夏の星座
こと座(Lyra--リラ)
七夕の主人公、織り姫星(ヴェガ)を主星とする星座。小さい星座だけれども星のまとまりがよくてよく目立つため古代から認識されていた。プトレマイオス48星座の一つ。この星座にまつわる神話は有名。
大昔、マーキュリーが海岸を歩いていると亀の甲羅を拾った。彼は甲羅のはしに穴を開けて弦を渡してみると、すばらしい音色の出る楽器ができた。マーキュリーは後日、アポロンにカギデウスの杖と交換で自作の琴を贈る。
アポロンは息子のオルフェイスにこの琴を与え、彼はすばらしい音楽家となった。オルフェイスは美しいエウリディケを妻としたが、妻は蛇に噛まれ亡くなった。彼は泣きながら死の国へ向かい、その国王ハデスの前で妻を返してほしいと懇願し、琴をかなでた。ハデスでさえもその琴の音色にうたれ、もう一度地上へ戻すことに同意した。
この世に戻ってくる長い道のりの間、決して後ろを振り向いてはいけないという約束をさせられたオルフェウスだったが、後ろからついてくる妻の足音に我慢できずに振り向いてしまう。その瞬間、彼の妻は暗闇の中に引き戻され、二度と会うことはできなくなった。
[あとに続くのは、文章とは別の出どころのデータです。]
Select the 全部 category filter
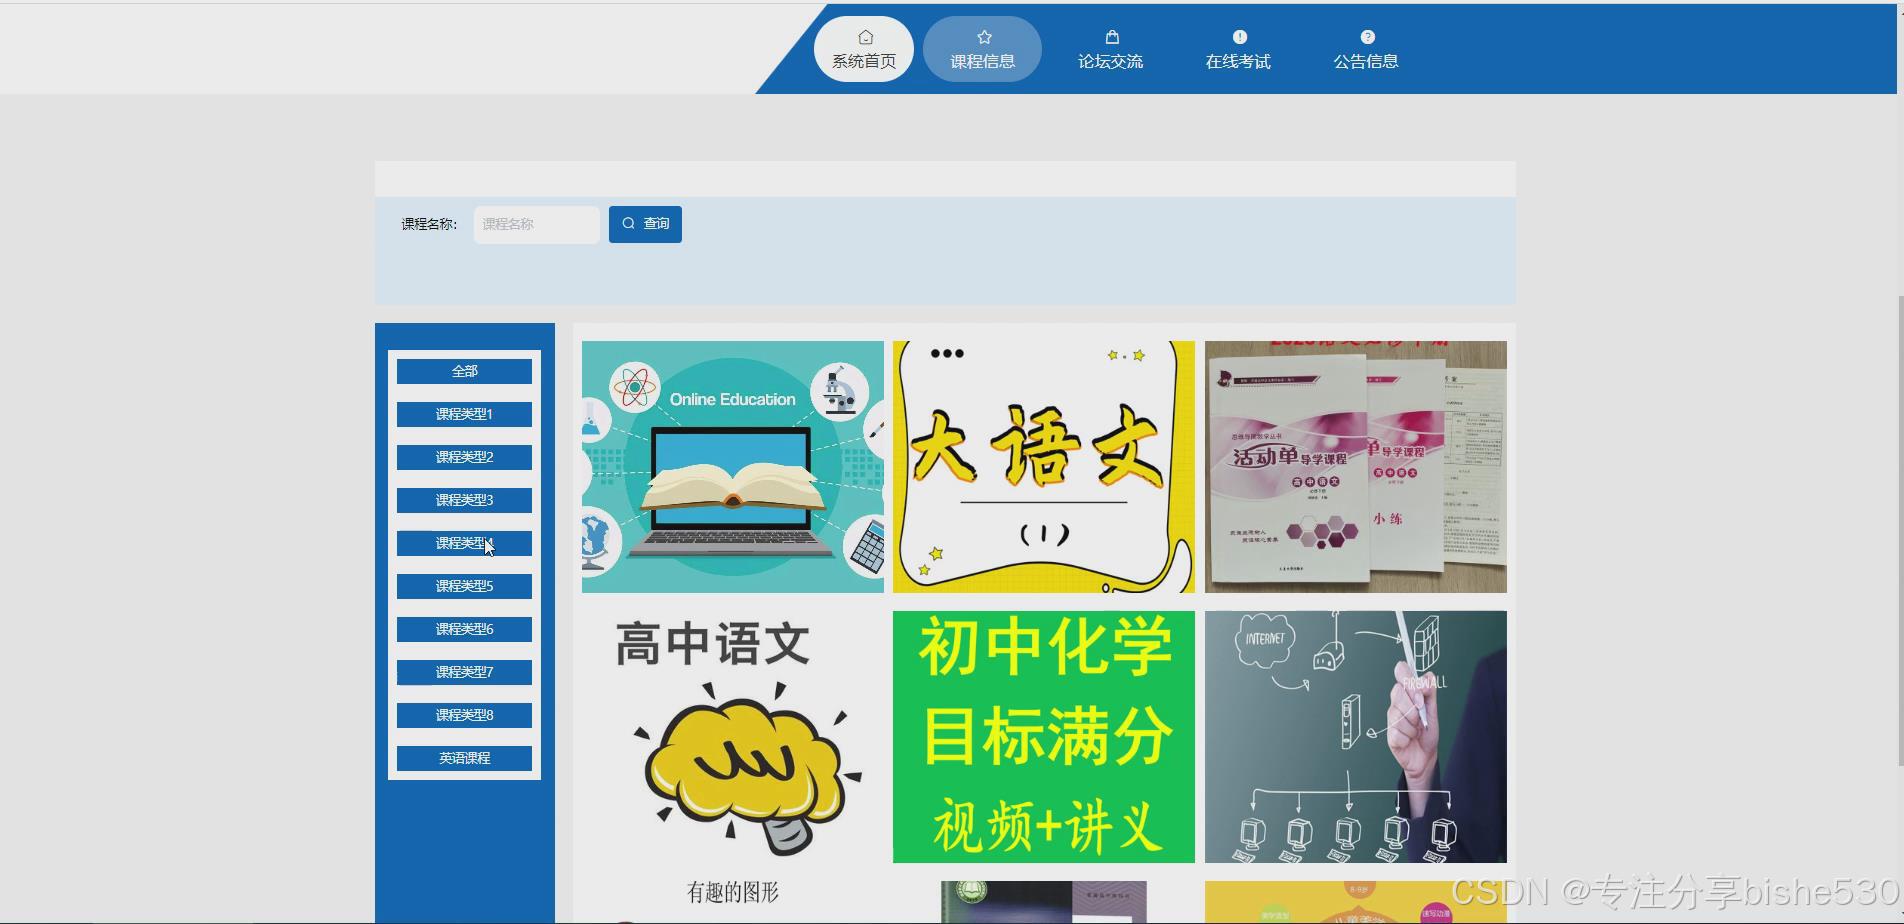[x=463, y=370]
オルフェウスは野山を徘徊し、さまよい、やがて酒神デュオニソスの祭りで深酒した女達に殺されてしまう。そして持っていた琴は川に流されてしまったのだが、ゼウスはその楽器の才能を惜しんで星座にしたという。

こと座の星

α星 ヴェガ(Vega)
言わずと知れた「織り姫星」。北半球で最も明るい星。 アラビア語で「落ちるワシ」を意味する「アル・ナスル・アル・ワーキ」から由来する。
β星 シェリァク(Sheliak)
ペルシャ語のシャリャク(琴)から。
γ星 スラファト(Sulafat)
アラビア語で「亀」。こと座の伝説から来た名前。
η星 アラドファル(Aladfar)
アラビア語で「爪」。アラビアではこと座は「ワシ」だと思われており、そこから来ている。